Practical computation of higher codimension Bogdanov–Takens bifurcations in energy supply–demand system

The analysis of energy crises is significant research topic in both theory and engineering. In the current paper, a nonlinear, real-life based model of energy resources transportation between two cities is considered to study codimension-1, codimension-2, and codimension-3 bifurcations using the first Lyapunov coefficient and generalized eigenvectors. The first Lyapunov coefficient (LC) provides sufficient information about the type of Hopf bifurcation and the emergence of a Bautin bifurcation at the critical points. Moreover, it is proved that there exists codimension-two Bogdanov–Takens (BT) bifurcation exhibiting Hopf, saddle–node and homoclinic local bifurcation curves at their specific parameters. Additionally, under certain conditions, the normal form of the codimension-three Bogdanov–Takens bifurcation is derived and analyzed.

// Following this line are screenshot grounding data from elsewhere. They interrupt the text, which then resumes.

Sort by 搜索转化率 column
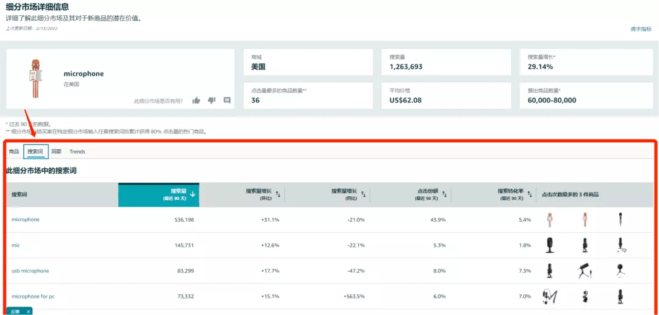The width and height of the screenshot is (659, 315). click(x=529, y=194)
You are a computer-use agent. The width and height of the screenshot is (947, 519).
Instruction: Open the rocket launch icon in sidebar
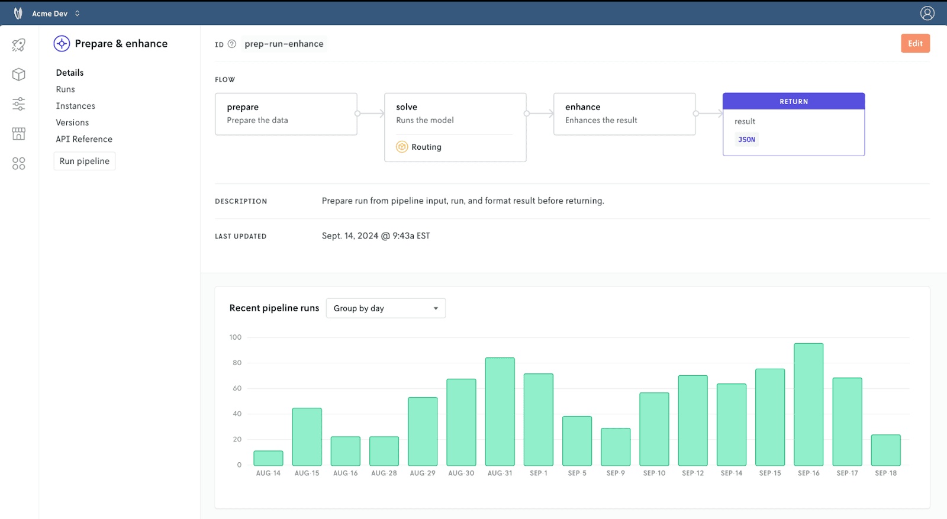[19, 45]
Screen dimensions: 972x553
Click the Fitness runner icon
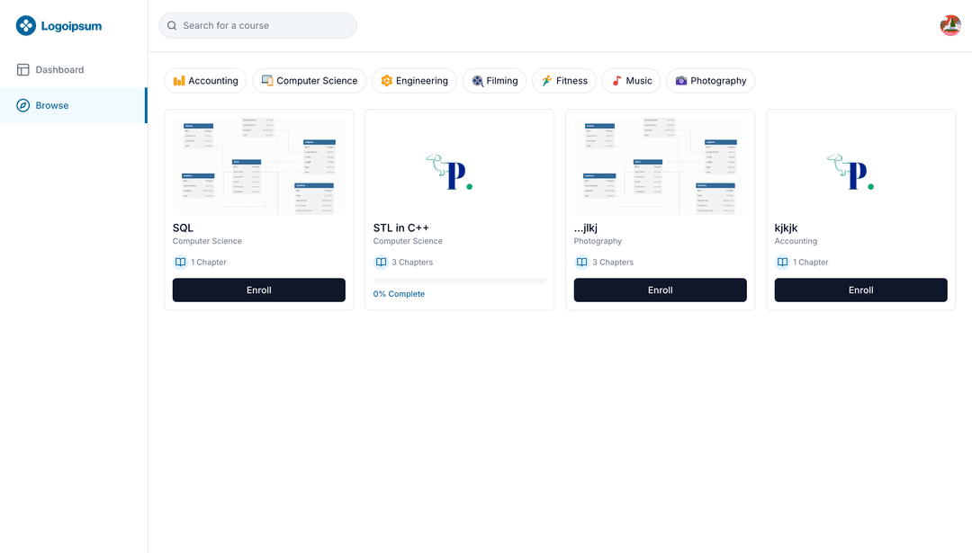(545, 80)
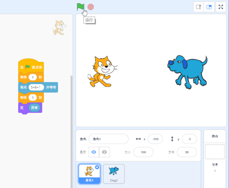Click the sprite name field 角色1

108,139
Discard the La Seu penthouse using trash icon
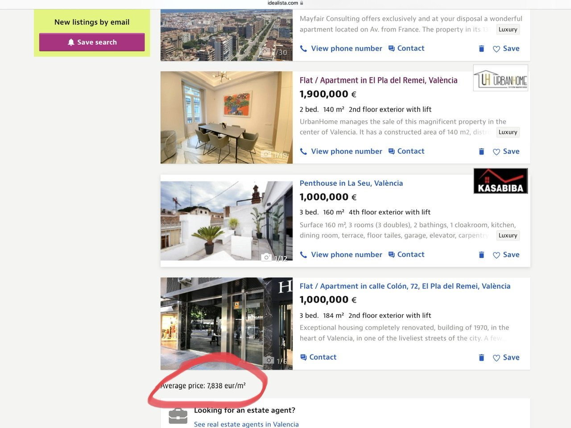Screen dimensions: 571x428 point(481,255)
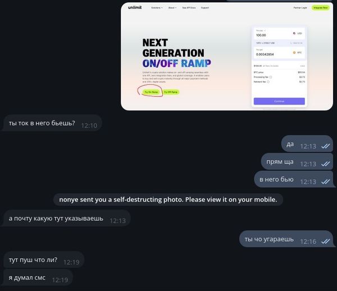The image size is (337, 291).
Task: Open the Support menu item
Action: 205,8
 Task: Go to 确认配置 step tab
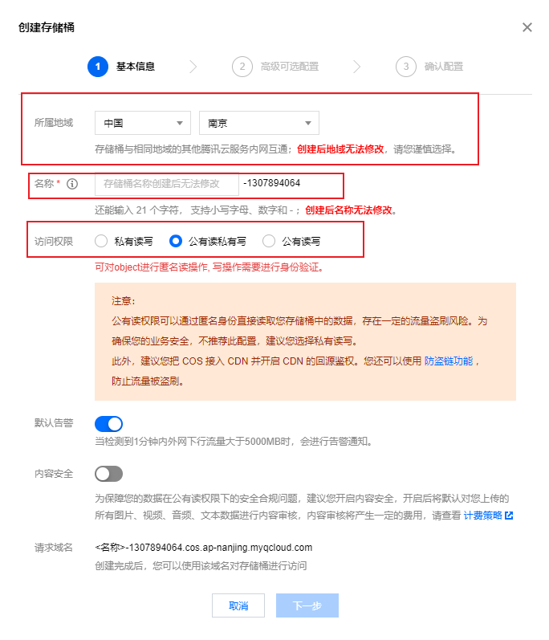444,67
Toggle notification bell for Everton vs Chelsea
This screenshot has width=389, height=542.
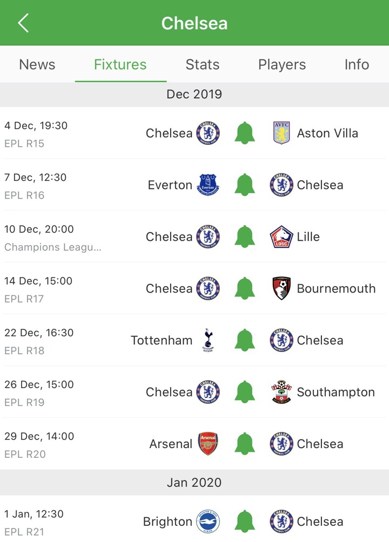[x=245, y=185]
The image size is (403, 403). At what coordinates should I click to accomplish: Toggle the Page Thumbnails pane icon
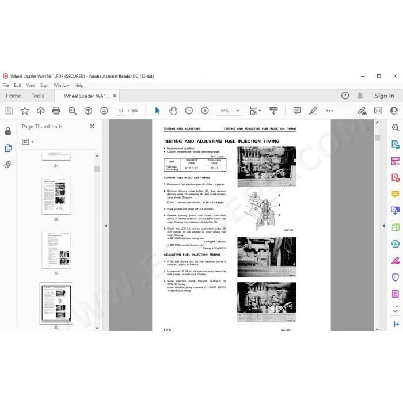point(8,148)
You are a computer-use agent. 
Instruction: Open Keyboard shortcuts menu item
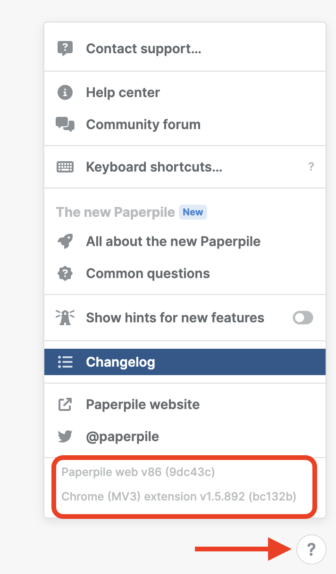(154, 167)
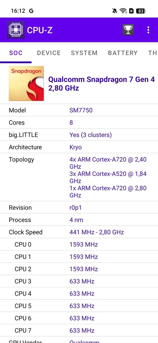Viewport: 158px width, 343px height.
Task: Tap the Qualcomm Snapdragon 7 Gen 4 title
Action: [101, 84]
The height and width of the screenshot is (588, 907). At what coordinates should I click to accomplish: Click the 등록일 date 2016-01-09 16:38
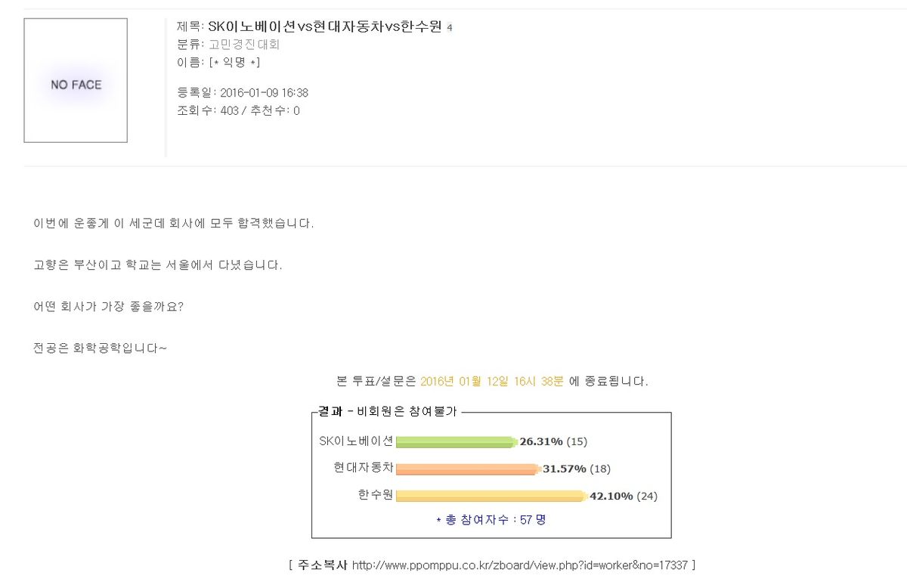point(264,93)
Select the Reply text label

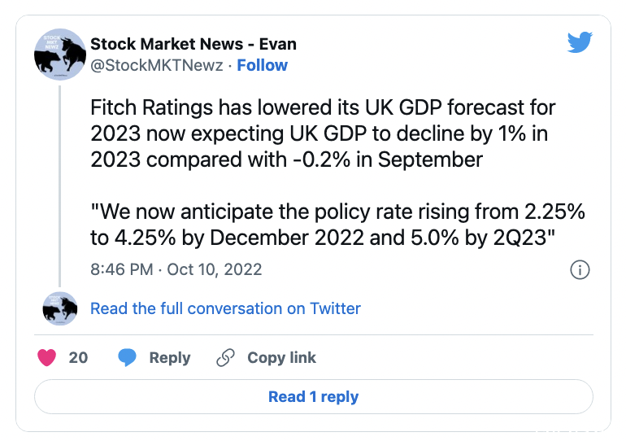pos(170,357)
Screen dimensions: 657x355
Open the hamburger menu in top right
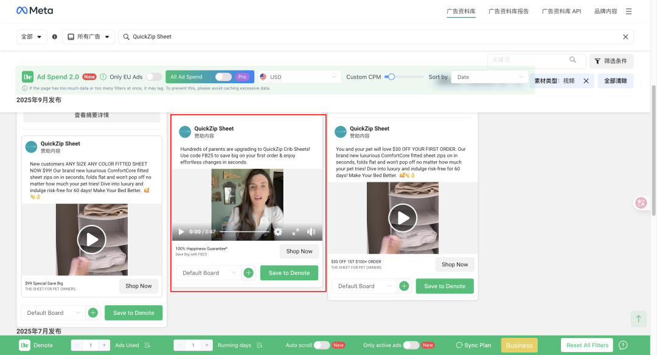tap(628, 11)
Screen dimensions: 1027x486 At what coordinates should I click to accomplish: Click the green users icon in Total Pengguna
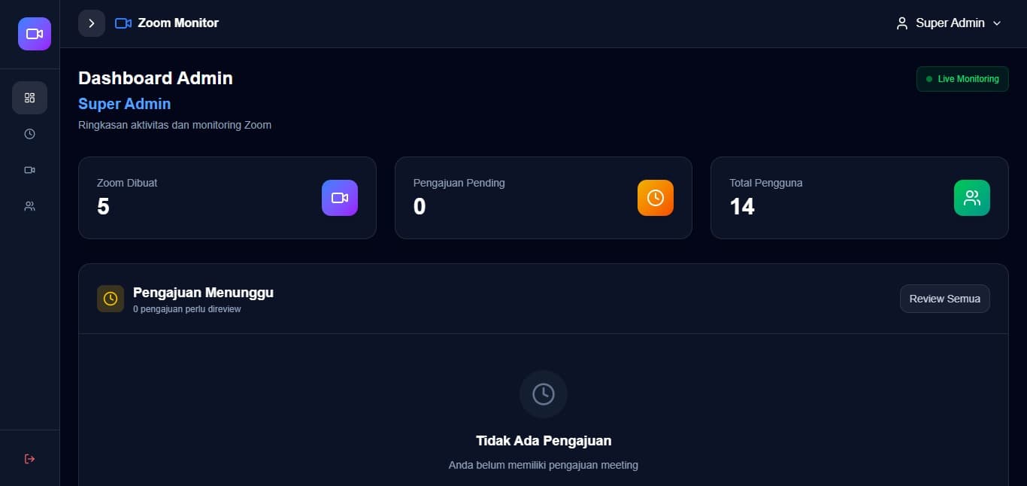pyautogui.click(x=972, y=198)
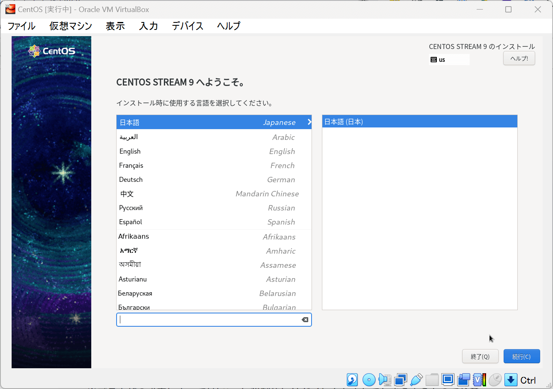Image resolution: width=553 pixels, height=389 pixels.
Task: Click the network adapters status icon
Action: [400, 379]
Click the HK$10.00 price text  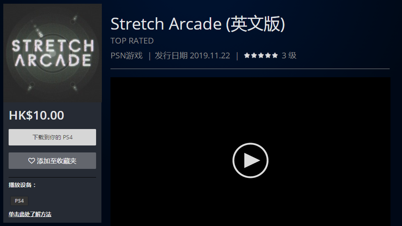tap(37, 115)
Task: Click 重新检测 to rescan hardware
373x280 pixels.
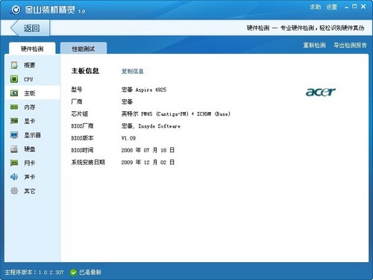Action: [x=314, y=45]
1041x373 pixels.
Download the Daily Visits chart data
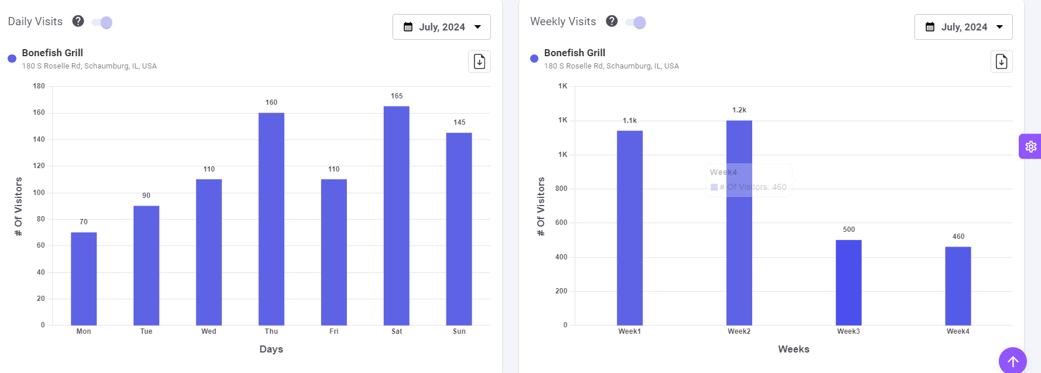click(479, 61)
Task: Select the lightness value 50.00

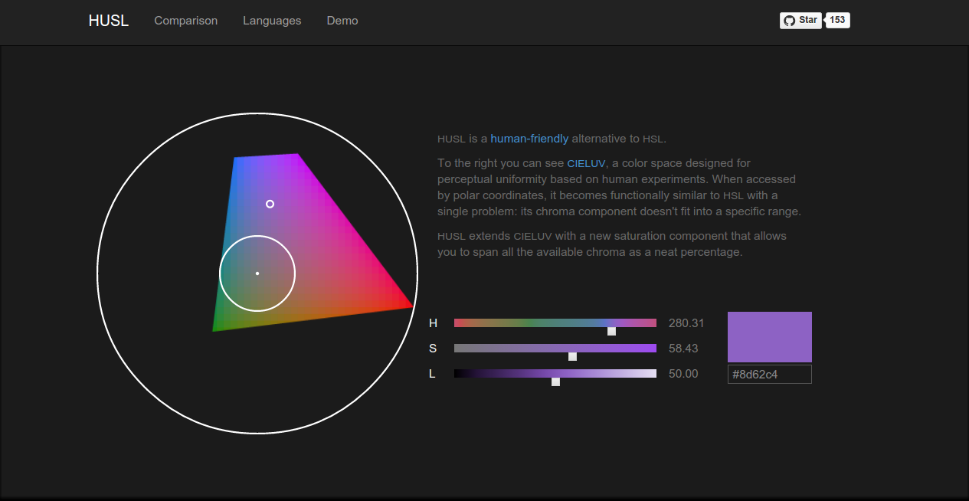Action: pos(683,374)
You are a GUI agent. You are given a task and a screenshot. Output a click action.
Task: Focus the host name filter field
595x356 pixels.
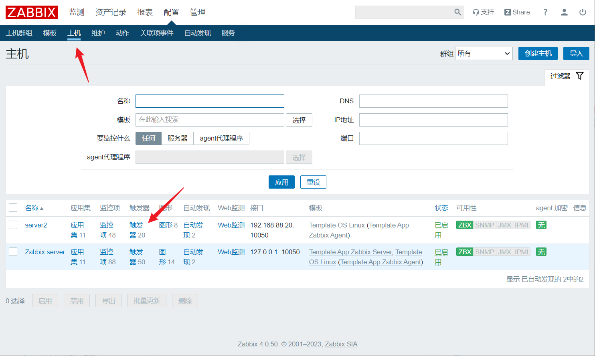click(210, 101)
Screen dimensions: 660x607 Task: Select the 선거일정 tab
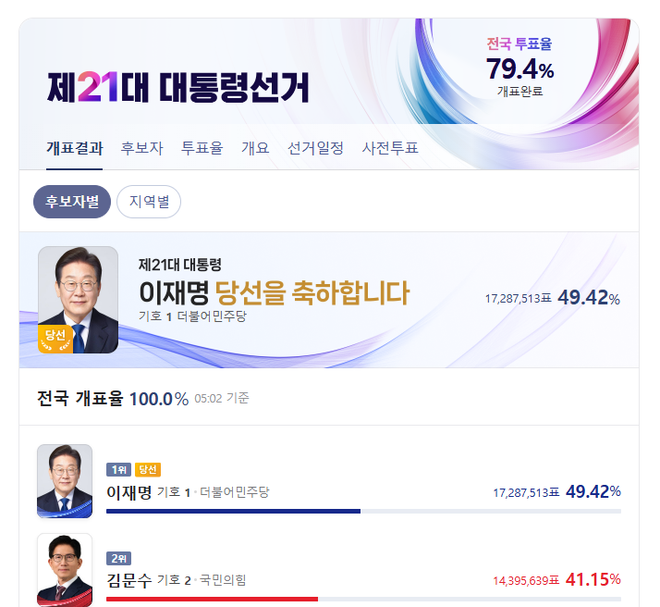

Although the generalized eigenvectors in Hopf and BT bifurcations are essential for analysis, the orthogonality condition is not always satisfied, requiring tedious calculations. To facilitate this process, MATLAB codes are provided to help readers bypass these complex steps. Moreover, bifurcation diagrams for single and double parameters of the model are plotted to analyze the system’s behavior near critical points. Finally, to validate the analytical results, detailed numerical simulations of the bifurcation analysis are presented.